→ Instructions for the task:
Scan the entries below. List each line with "computer".

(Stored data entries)
□ □ □ □ □

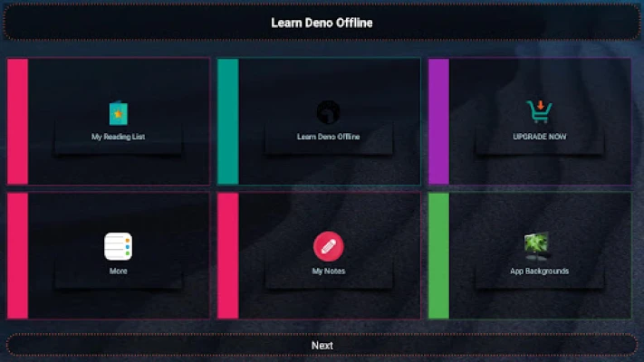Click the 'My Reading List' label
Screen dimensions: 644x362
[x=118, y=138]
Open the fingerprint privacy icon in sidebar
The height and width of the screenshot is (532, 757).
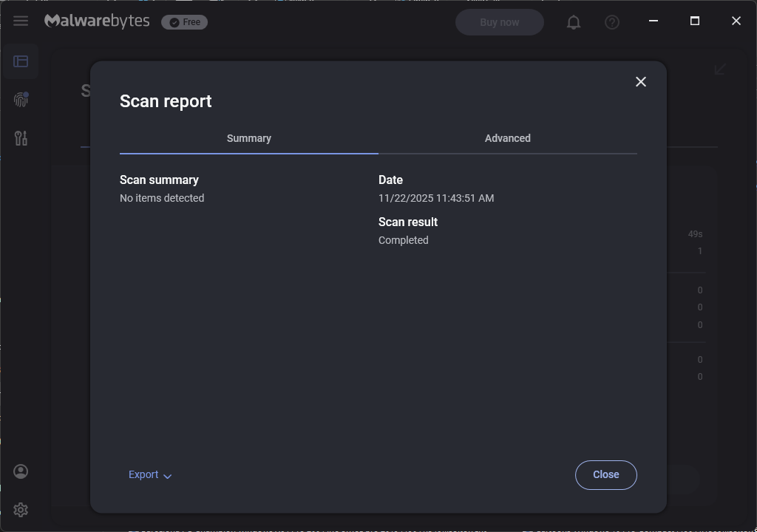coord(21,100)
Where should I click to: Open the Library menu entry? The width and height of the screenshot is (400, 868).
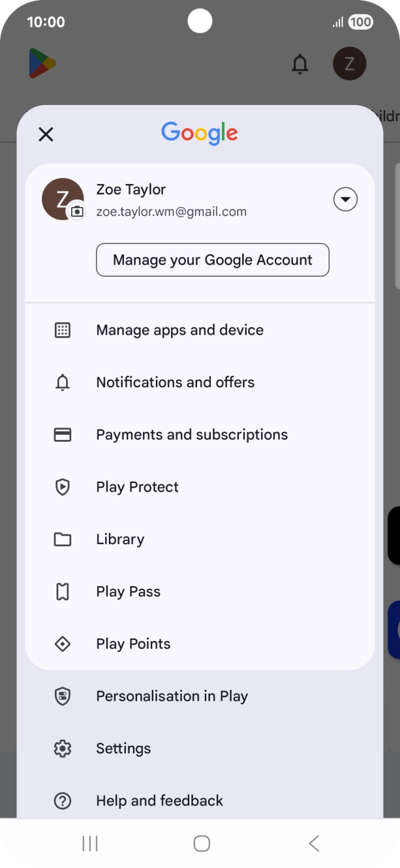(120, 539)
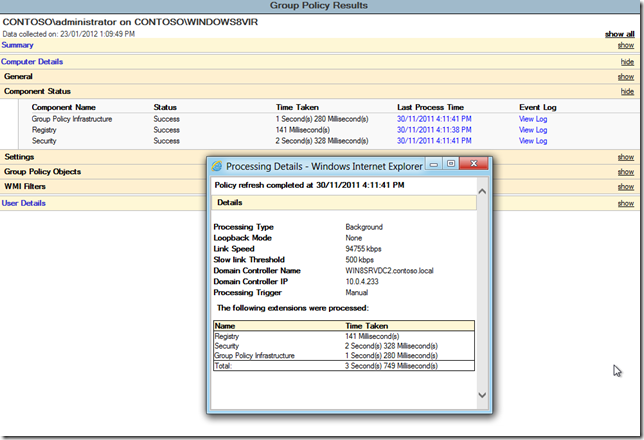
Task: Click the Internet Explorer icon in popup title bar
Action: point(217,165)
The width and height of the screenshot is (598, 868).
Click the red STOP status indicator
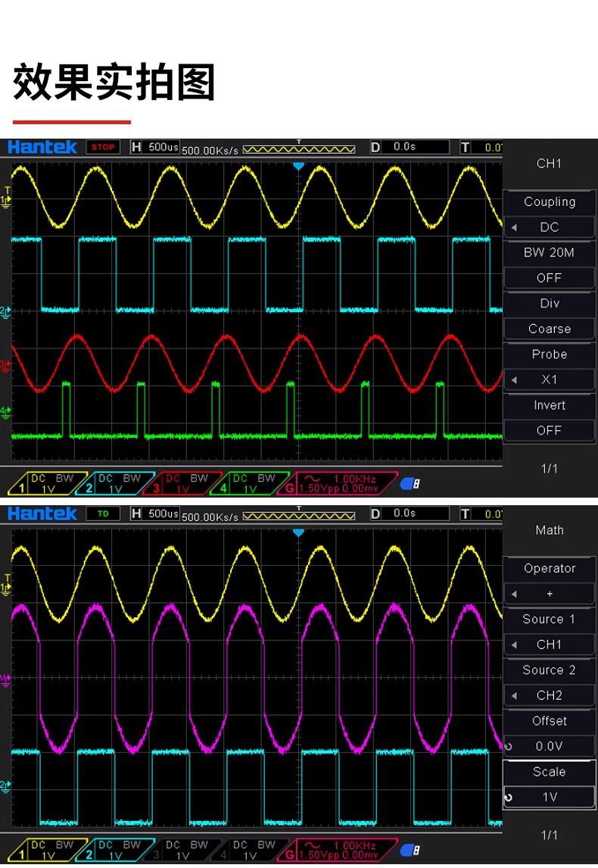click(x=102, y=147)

□ □ □ □ □

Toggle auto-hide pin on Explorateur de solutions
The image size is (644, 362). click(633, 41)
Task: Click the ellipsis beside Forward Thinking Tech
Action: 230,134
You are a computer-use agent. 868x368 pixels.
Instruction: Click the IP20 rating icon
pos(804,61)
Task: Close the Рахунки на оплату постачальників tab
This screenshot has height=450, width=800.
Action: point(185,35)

□ □ □ □ □

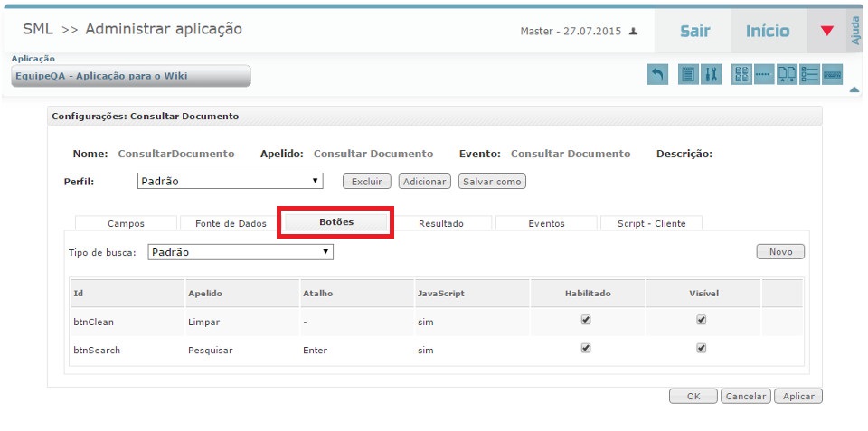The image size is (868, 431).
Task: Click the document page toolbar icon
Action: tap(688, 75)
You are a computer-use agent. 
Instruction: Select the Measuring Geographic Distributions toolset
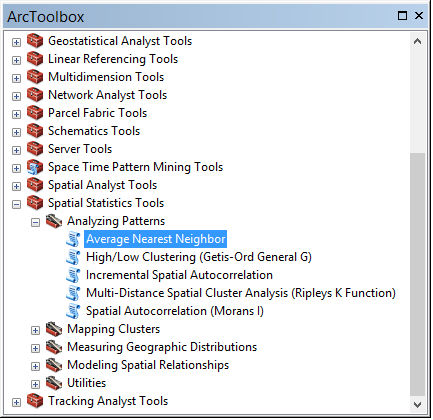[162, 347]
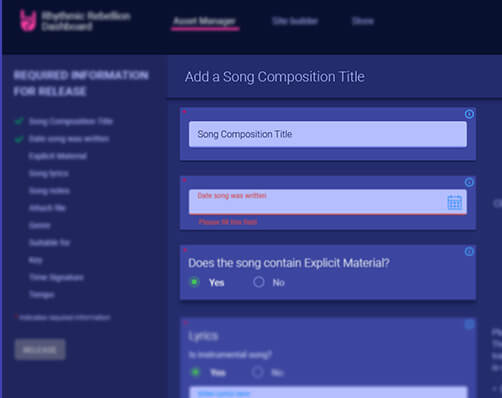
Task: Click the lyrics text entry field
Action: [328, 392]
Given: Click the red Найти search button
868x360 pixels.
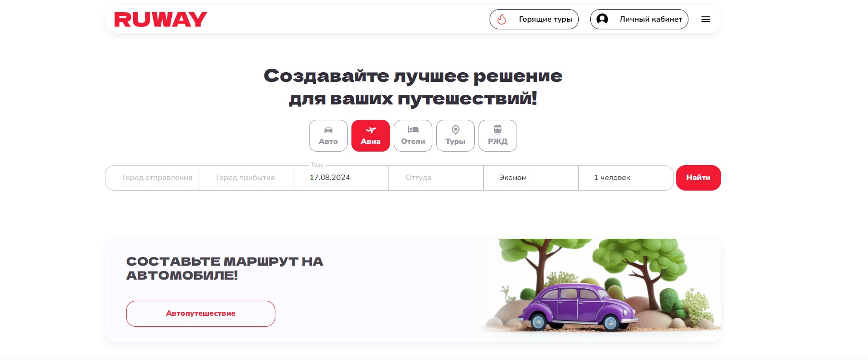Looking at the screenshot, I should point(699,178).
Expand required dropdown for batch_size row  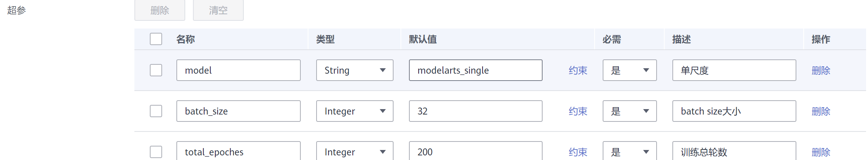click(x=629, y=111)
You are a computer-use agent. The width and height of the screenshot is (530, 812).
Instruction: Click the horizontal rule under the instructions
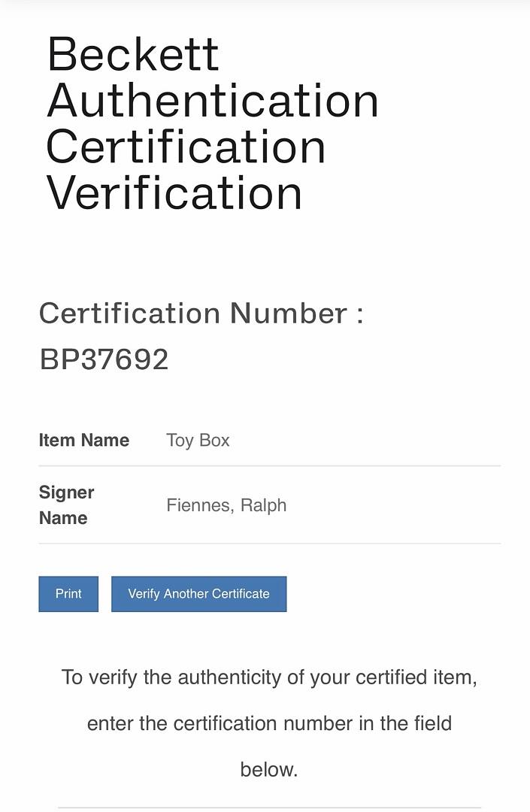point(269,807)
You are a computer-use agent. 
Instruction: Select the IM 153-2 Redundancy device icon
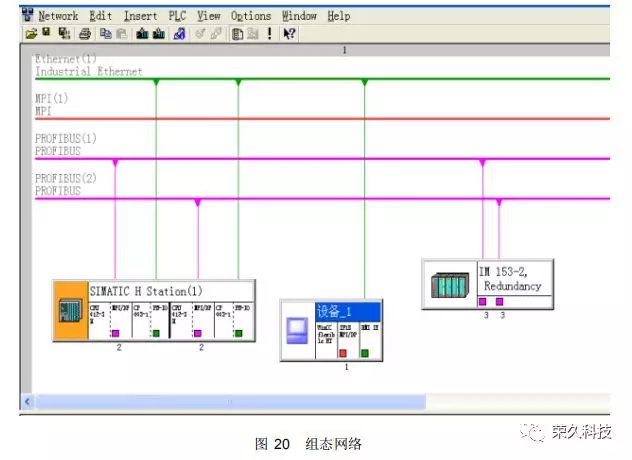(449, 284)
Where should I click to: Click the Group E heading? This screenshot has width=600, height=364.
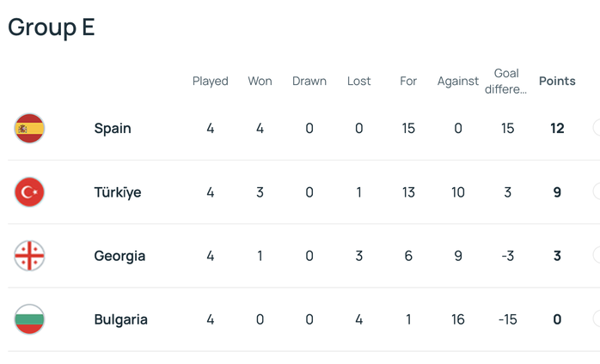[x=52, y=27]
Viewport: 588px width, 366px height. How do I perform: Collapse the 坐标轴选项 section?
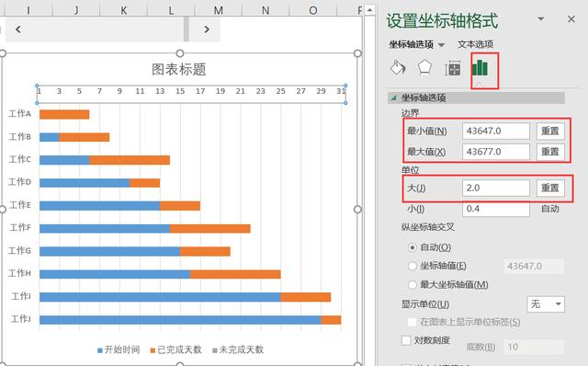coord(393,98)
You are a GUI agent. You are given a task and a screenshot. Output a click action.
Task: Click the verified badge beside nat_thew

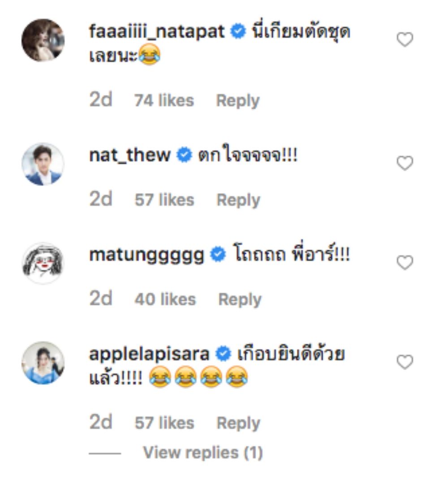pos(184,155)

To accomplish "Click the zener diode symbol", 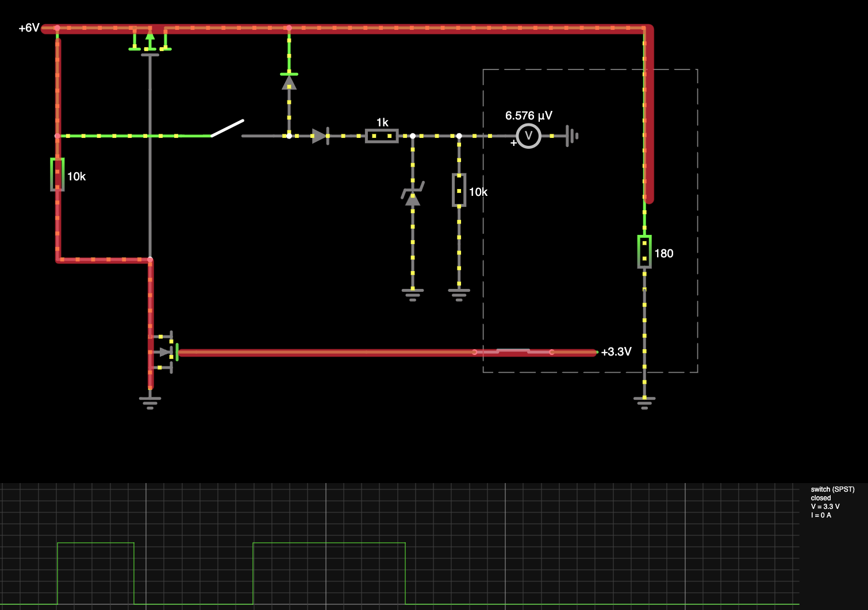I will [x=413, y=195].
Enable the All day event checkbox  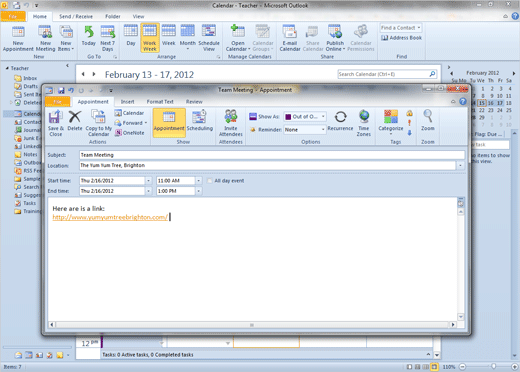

□ □ □ □ □

→ Your solution:
You are a computer-use agent. 868x368 pixels.
You are a computer-use agent. 
You are a computer-use agent. The width and height of the screenshot is (530, 812).
You are a computer-use agent. 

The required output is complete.